由于每个提示仅接受一个输入,请注意QueryPipeline
会自动将LLM输出链接到提示中,然后再输入到LLM。
在下一节中,您将看到如何更明确地定义链接。
# !pip install llama-index-postprocessor-cohere-rerank
from llama_index.postprocessor.cohere_rerank import CohereRerank
# generate question regarding topic
prompt_str1 = "Please generate a concise question about Paul Graham's life regarding the following topic {topic}"
prompt_tmpl1 = PromptTemplate(prompt_str1)
# use HyDE to hallucinate answer.
prompt_str2 = (
"Please write a passage to answer the question\n"
"Try to include as many key details as possible.\n"
"\n"
"\n"
"{query_str}\n"
"\n"
"\n"
'Passage:"""\n'
)
prompt_tmpl2 = PromptTemplate(prompt_str2)
llm = OpenAI(model="gpt-3.5-turbo")
retriever = index.as_retriever(similarity_top_k=5)
p = QueryPipeline(
chain=[prompt_tmpl1, llm, prompt_tmpl2, llm, retriever], verbose=True
)
nodes = p.run(topic="college")
len(nodes)
> Running module f5435516-61b6-49e9-9926-220cfb6443bd with input: topic: college > Running module 1dcaa097-cedc-4466-81bb-f8fd8768762b with input: messages: Please generate a concise question about Paul Graham's life regarding the following topic college > Running module 891afa10-5fe0-47ed-bdee-42a59d0e916d with input: query_str: assistant: How did Paul Graham's college experience shape his career and entrepreneurial mindset? > Running module 5bcd9964-b972-41a9-960d-96894c57a372 with input: messages: Please write a passage to answer the question Try to include as many key details as possible. How did Paul Graham's college experience shape his career and entrepreneurial mindset? Passage:""" > Running module 0b81a91a-2c90-4700-8ba1-25ffad5311fd with input: input: assistant: Paul Graham's college experience played a pivotal role in shaping his career and entrepreneurial mindset. As a student at Cornell University, Graham immersed himself in the world of compute...
5
创建一个完整的RAG流程作为DAG¶
在这里,我们将一个完整的RAG流程串联起来,包括查询重写、检索、重新排序和响应合成。
这里我们不能使用chain
语法,因为某些模块依赖多个输入(例如,响应合成需要同时获取节点和原始问题)。相反,我们将通过add_modules
然后add_link
显式构建一个DAG。
1. 带查询重写的RAG流程¶
在将查询传递给下游模块(检索/重排序/合成)之前,我们首先使用LLM对查询进行重写。
from llama_index.postprocessor.cohere_rerank import CohereRerank
from llama_index.core.response_synthesizers import TreeSummarize
# define modules
prompt_str = "Please generate a question about Paul Graham's life regarding the following topic {topic}"
prompt_tmpl = PromptTemplate(prompt_str)
llm = OpenAI(model="gpt-3.5-turbo")
retriever = index.as_retriever(similarity_top_k=3)
reranker = CohereRerank()
summarizer = TreeSummarize(llm=llm)
# define query pipeline
p = QueryPipeline(verbose=True)
p.add_modules(
{
"llm": llm,
"prompt_tmpl": prompt_tmpl,
"retriever": retriever,
"summarizer": summarizer,
"reranker": reranker,
}
)
接下来我们使用add_link
在模块之间绘制链接。add_link
接收源/目标模块ID作为输入,并可选择性地接收source_key
和dest_key
参数。当存在多个输出/输入时,请分别指定source_key
或dest_key
。
您可以通过module.as_query_component().input_keys
和module.as_query_component().output_keys
查看每个模块的输入/输出键集合。
这里我们明确为reranker
和summarizer
模块指定了dest_key
,因为它们接收两个输入(query_str和nodes)。
p.add_link("prompt_tmpl", "llm")
p.add_link("llm", "retriever")
p.add_link("retriever", "reranker", dest_key="nodes")
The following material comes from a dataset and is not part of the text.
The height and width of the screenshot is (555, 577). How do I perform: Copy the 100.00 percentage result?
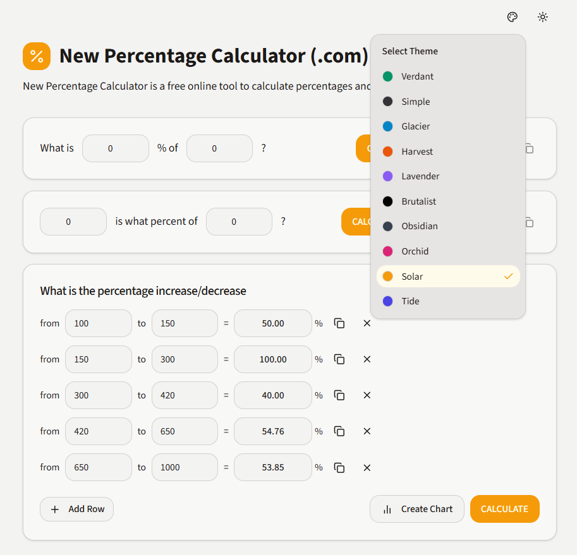(x=339, y=359)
p.add_link("llm", "reranker", dest_key="query_str")
p.add_link("reranker", "summarizer", dest_key="nodes")
p.add_link("llm", "summarizer", dest_key="query_str")
# look at summarizer input keys
print(summarizer.as_query_component().input_keys)
required_keys={'query_str', 'nodes'} optional_keys=set()
我们使用networkx
来存储图表示。这为我们提供了一种查看DAG的简便方式!
## create graph
from pyvis.network import Network
net = Network(notebook=True, cdn_resources="in_line", directed=True)
net.from_nx(p.dag)
net.show("rag_dag.html")
## another option using `pygraphviz`
# from networkx.drawing.nx_agraph import to_agraph
# from IPython.display import Image
# agraph = to_agraph(p.dag)
# agraph.layout(prog="dot")
# agraph.draw('rag_dag.png')
# display(Image('rag_dag.png'))
rag_dag.html
response = p.run(topic="YC")
> Running module prompt_tmpl with input: topic: YC > Running module llm with input: messages: Please generate a question about Paul Graham's life regarding the following topic YC > Running module retriever with input: input: assistant: What role did Paul Graham play in the founding and development of Y Combinator (YC)? > Running module reranker with input: query_str: assistant: What role did Paul Graham play in the founding and development of Y Combinator (YC)? nodes: [NodeWithScore(node=TextNode(id_='ccd39041-5a64-4bd3-aca7-48f804b5a23f', embedding=None, metadata={'file_path': '../data/paul_graham/paul_graham_essay.txt', 'file_name': 'paul_graham_essay.txt', 'file... > Running module summarizer with input: query_str: assistant: What role did Paul Graham play in the founding and development of Y Combinator (YC)? nodes: [NodeWithScore(node=TextNode(id_='120574dd-a5c9-4985-ab3e-37b1070b500a', embedding=None, metadata={'file_path': '../data/paul_graham/paul_graham_essay.txt', 'file_name': 'paul_graham_essay.txt', 'file...
print(str(response))
Paul Graham played a significant role in the founding and development of Y Combinator (YC). He was one of the co-founders of YC and provided the initial funding for the investment firm. Along with his partners, he implemented the ideas they had been discussing and started their own investment firm. Paul Graham also played a key role in shaping the unique batch model of YC, where a group of startups is funded and provided intensive support for a period of three months. He was actively involved in selecting and helping the founders, and he also wrote essays and worked on YC's internal software.
# you can do async too
response = await p.arun(topic="YC")
print(str(response))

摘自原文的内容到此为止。